In order to introduce daily sanitation customs to the students, we put on a little play for the kids. I acted the homeless lady, spitting, tossing garbage out the window, wiping my runny nose with my sleeves, dragging my shoes, and rubbing my eyes. I got the local hospital to provide toothbrushes and pastes for all the children, using a model of the teeth they loaned me to teach kids how to brush from the bottom of the gums all the way to the end of the teeth, and tongue, and why. On Christmas day, we climbed up to near-by Lahu mountain village to distribute some old clothes, dried food and daily items to the less fortunate. They offered us sticky rice patty in return. In the afternoon, I took some of the older kids hiking to Bat Cave and swimming in the creek. They taught me how to start a campfire to dry their clothes so Teacher Fan would not know and scold them for swimming on a cold day.
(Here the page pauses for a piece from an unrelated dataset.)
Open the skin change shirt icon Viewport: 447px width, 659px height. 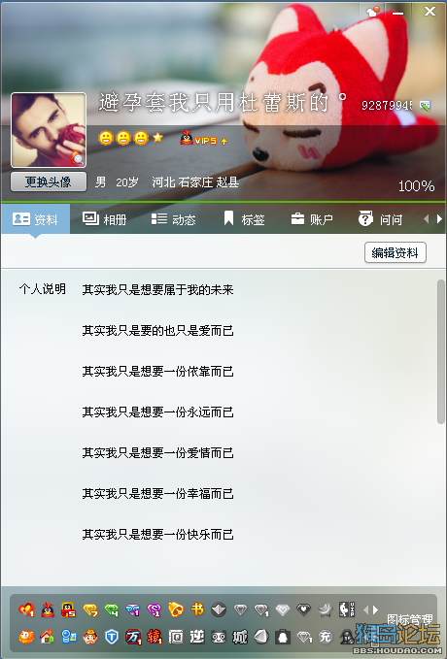tap(372, 12)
Later I had to confess to Teacher Fan that I violated her rules, but luckily no kids got sick from swimming because they always take cold showers even in the chilly winter.

40% of the students are non-Chinese speaking ethnic students. One day in my English class, after I taught them ‘you are a bad girl and you are a bad boy’, they asked me how to say teacher in English. They turned around and told me ‘you are a bad teacher’. Later, their home class teacher came in to pick up something and they repeated ‘you are a bad teacher’. Songs were my primary mode of teaching English, so they all enjoyed ‘Edelweiss’ and ‘Do-Re-Mi’ from “the Sound of Music’. One day in our assembly, I put them up on the stage but they did not cooperate and would not sing those songs at all and it made me very upset. Later they told me that they could not grasp English lyrics comfortably. It made me realize that I had ignored their absorbing ability and overestimated my teaching ability. After I apologized to them, they asked my forgiveness for not trying 100%.
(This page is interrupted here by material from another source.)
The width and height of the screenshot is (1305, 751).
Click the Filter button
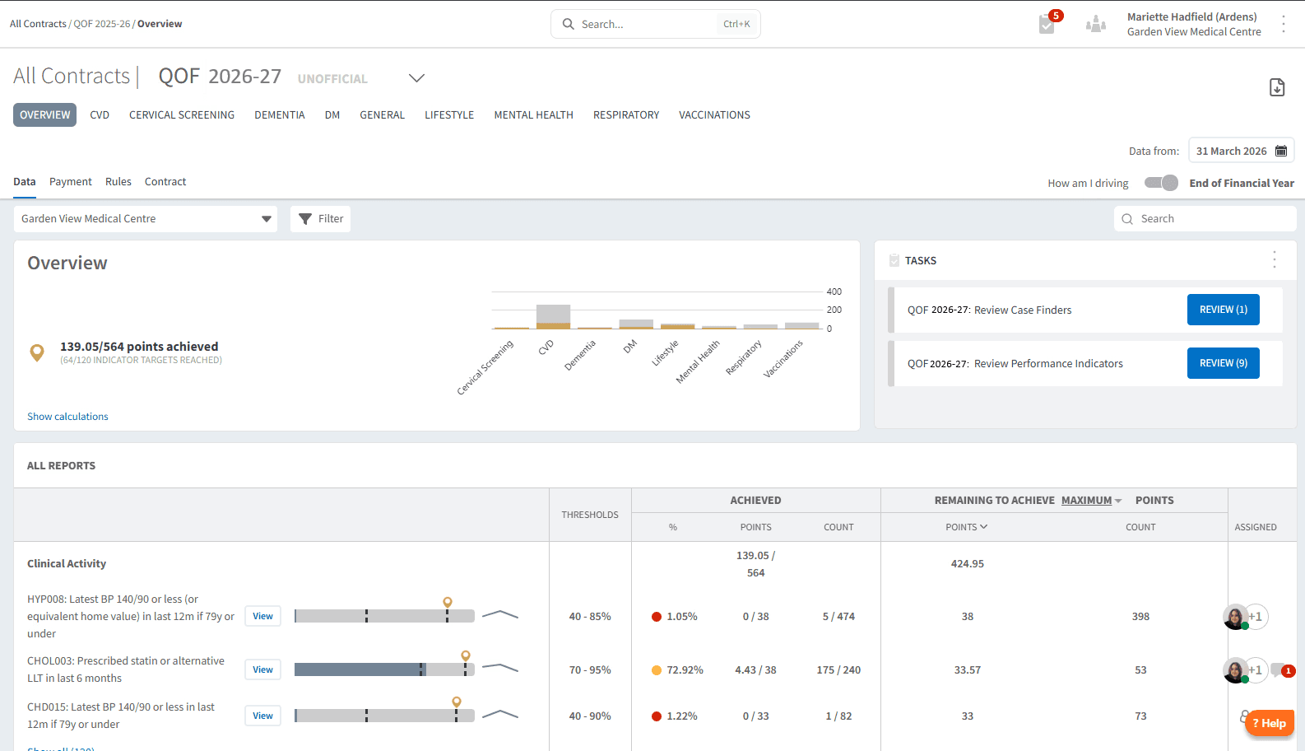pyautogui.click(x=320, y=219)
On my last day, I asked how they would remember me the most. One boy said ‘your big butt’ (for my Jazzercise friends, you all remember how I stick my bootie out exaggeratedly when dancing and that was how I taught them to dance in their PE class). Another boy told me ‘you fart so much’ (I guess he is absolutely right on this, because I was fed potatoes, yams and beans most of the time. I just got my blood work report with perfect cholesterol and glucose. If this kind of diet triggers my normal cholesterol and glucose, I would go for farting anytime). In return, I told them I would remember them the most from the smell of their feet at nighttime prayers before they take a shower. (It smelled so bad). They asked me “When shall I see you again?” and I told them I could not promise them anything because if I cannot keep my promise, I would be a cheater and would disappoint them.

In the early morning of the day I came home, I left my slides with one boy whose slides had just broken. I left my aerobic shoes with another boy who is going to middle school in April and this will be his first pair of sports shoes. Without further thinking, I wore a pair of very thin slippers provided by China Airline on my way to Taiwan. Teacher Fan commented that "Now you are really, truly a refugee from northern Thailand and I am accepting you as one of us." Later as I was walking back and forth between duty free shops of the Bangkok airport, my feet and knees hurt and I had to sit down and raise my feet up. It reminded me of what Mother Teresa had said: To give until it hurts.